C’est le chemin qui vous a conduits aujourd’hui dans cette église, et c’est le chemin qui vous conduit peu à peu vers le baptême, la confirmation et l’eucharistie. Vous avancez vers le Christ. Comme tout à l’heure, vous allez vous avancer vers moi pour que je vous appelle. Comme Jésus a dit à ses amis : appelez-le, il me dit à moi : appelle-le, appelle-la. Et je vous appellerai un par un, par votre nom, pour que vous suiviez le chemin du Christ. Aujourd’hui, en répondant « me voici », vous faites un choix, le choix de ne plus être seulement des spectateurs, même bienveillants, des spectateurs intéressés, vous faites le choix de devenir des acteurs. Vous n’êtes plus seulement ceux ou celles qui regardent de loin, en se demandant qu’est-ce que cela veut dire, qu’est-ce qui peut bien se passer ? Mais vous entrez dans la famille, vous entrez dans la maison, et vous allez connaître ce qui fait le cœur de la vie de la famille et de la vie de la maison. Vous allez devenir chrétiens.

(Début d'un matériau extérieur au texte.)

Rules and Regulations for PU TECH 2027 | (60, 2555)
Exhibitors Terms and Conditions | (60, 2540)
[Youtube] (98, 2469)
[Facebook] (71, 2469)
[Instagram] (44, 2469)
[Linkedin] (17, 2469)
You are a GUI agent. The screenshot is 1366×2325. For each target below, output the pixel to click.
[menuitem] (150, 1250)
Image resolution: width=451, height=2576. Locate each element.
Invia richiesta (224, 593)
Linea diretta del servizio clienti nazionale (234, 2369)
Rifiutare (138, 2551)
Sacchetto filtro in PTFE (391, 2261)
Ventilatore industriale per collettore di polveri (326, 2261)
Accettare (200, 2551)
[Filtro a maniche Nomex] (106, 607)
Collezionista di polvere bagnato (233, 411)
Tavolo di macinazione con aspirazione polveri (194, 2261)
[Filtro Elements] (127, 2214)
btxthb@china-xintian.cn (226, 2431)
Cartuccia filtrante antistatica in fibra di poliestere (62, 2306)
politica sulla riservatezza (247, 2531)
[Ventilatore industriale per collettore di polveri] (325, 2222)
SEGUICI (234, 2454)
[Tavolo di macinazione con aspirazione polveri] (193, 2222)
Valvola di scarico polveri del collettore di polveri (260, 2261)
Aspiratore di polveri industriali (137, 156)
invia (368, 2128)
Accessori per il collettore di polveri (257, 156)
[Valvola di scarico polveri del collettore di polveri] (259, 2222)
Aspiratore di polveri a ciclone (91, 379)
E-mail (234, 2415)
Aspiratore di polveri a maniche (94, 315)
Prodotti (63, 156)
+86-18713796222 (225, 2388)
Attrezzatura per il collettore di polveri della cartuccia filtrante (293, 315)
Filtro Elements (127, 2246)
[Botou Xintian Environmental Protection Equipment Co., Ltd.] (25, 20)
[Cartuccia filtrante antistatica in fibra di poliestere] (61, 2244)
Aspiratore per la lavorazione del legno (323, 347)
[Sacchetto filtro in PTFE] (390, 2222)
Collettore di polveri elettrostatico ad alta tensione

Dans cette démarche, vous entrez dans un peuple, dans une Église, un peuple nombreux. Et moi qui ai la charge de la portion de peuple qui est à Paris, je vous appelle pour que vous puissiez y entrer. Je vais vous faire entrer dans l’Église en vous appelant. C’est une grande responsabilité pour moi et pour vous. Je le fais en toute confiance parce que je sais que celles et ceux qui vous ont accompagnés, attestent que vous vous préparez sérieusement à franchir cette étape. Je le fais avec confiance parce que c’est le Christ qui me dit de le faire, comme nous l’avons entendu tout à l’heure dans l’évangile. C’est le Christ qui vous appelle aujourd’hui pour que vous puissiez voir ce qu’Il montre, entendre ce qu’Il dit, et le suivre sur son chemin. Amen.

+ André cardinal Vingt-Trois, archevêque de Paris.